Responding to the growing security threat of blended attacks like the Nimda and Code Red worms, Internet Security Systems (ISS) and Network Associates Thursday said that they will integrate a number of their products and research teams, as well as offer some new products, with an eye toward providing customers with more comprehensive security protection.
The three-year partnership will have the companies combine Network Associates' (NAI) Sniffer network detection and analysis software, McAfee antivirus software and ePolicy Orchestrator management system with ISS' RealSecure IDS (Intrusion Detection System) and SiteProtector management console to provide customers with better network analysis and security tools, said George Samenuk, NAI's chief executive officer during a conference call Thursday morning.
As a consequence of the integration, NAI will offer a series of new products based on a combination of the companies' offerings in 2003, Samenuk said. In the first quarter of 2003, the Santa Clara, California, NAI will ship a new IDS product built on Sniffer and RealSecure, which will integrate into the Sniffer management system, he said.
In the first half of that year, Network Associates will also ship a new version of ePolicy Orchestrator that will allow companies to identify and block blended threats through the coordination of policy, antivirus and IDS data using the McAfee antivirus software and RealSecure IDS, he said.
ISS, for its part, will integrate antivirus software from NAI's McAfee division into the RealSecure server and gateway sensors products, said Tom Noonan, chairman and chief executive officer of ISS, based in Atlanta, on the same conference call. ISS will also update its SiteProtector console to manage McAfee antivirus updates and distribute them to its RealSecure sensors, he said. Lastly, ISS will offer McAfee's antivirus protection as a managed service for gateways and desktops, he said.
In addition to cooperation on products, the two companies will also be coordinating the operations of their threat research and response teams, Samenuk said.
NAI's AVERT Labs and ISS's X-Force will work together to respond to emerging threats and will "create the largest private Internet threat response team in the entire world," Samenuk said.
The smooth compatibility of antivirus software and IDS is needed more than ever as hackers and virus writers are increasingly becoming the same group, instead of the two distinct groups they had once been, ISS's Noonan said.
"ISS has been really focused on the spectrum of threat convergence for a long time," he said.
Attacks like Code Red and Nimda, which had some of the hallmarks of traditional viruses and worms, also exploited security vulnerabilities in order to further their spread.
The combined products will offer companies "a better way to detect and respond to attacks on their systems," said NAI's Samenuk. The offerings from the two companies will be "a great set of products that map perfectly to problems (companies) are facing," he said.
The deal "makes complete sense," said Peter Lindstrom, senior security strategies analyst with the Hurwitz Group Inc. in Framingham, Massachusetts.
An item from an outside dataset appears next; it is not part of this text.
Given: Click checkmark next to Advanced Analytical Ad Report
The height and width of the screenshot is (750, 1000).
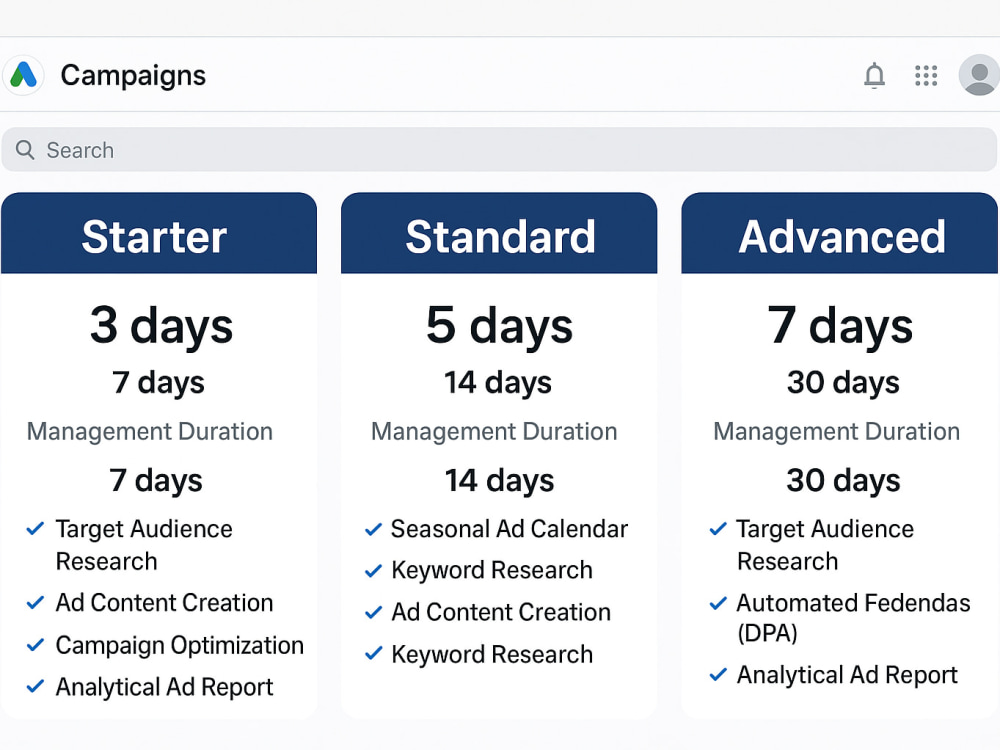Looking at the screenshot, I should [718, 674].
The combination of the companies' products offers "a very clear complementary approach, particularly as viruses and hack attacks become similar in nature," he said, pointing to the similarity between the use of signatures in antivirus software and IDS to block attacks.
The announcement also signals that the companies are beginning to think about security across more platforms, rather than deep protection on only one platform, he said.
"We're starting to see talk about breadth now," he said. "For the longest time, these guys were talking about depth. Security is about breadth."
"It's clear that point products have a limited life in the security space ... and people have to be thinking solution-oriented," he said. This sort of integration offers customers that kind of broad package, he added.
Though it's "very hard to find a downside" in the announcement, Lindstrom did caution that there could be some problems.
"The big risk is that this is all talk," he said, and that deployments of the new products will be harder than the companies expect, or that cultures of the two firms will clash.
Despite this concern, Lindstrom is enthusiastic about the development.
"This is not an end-game announcement," he said, "it's a beginning announcement."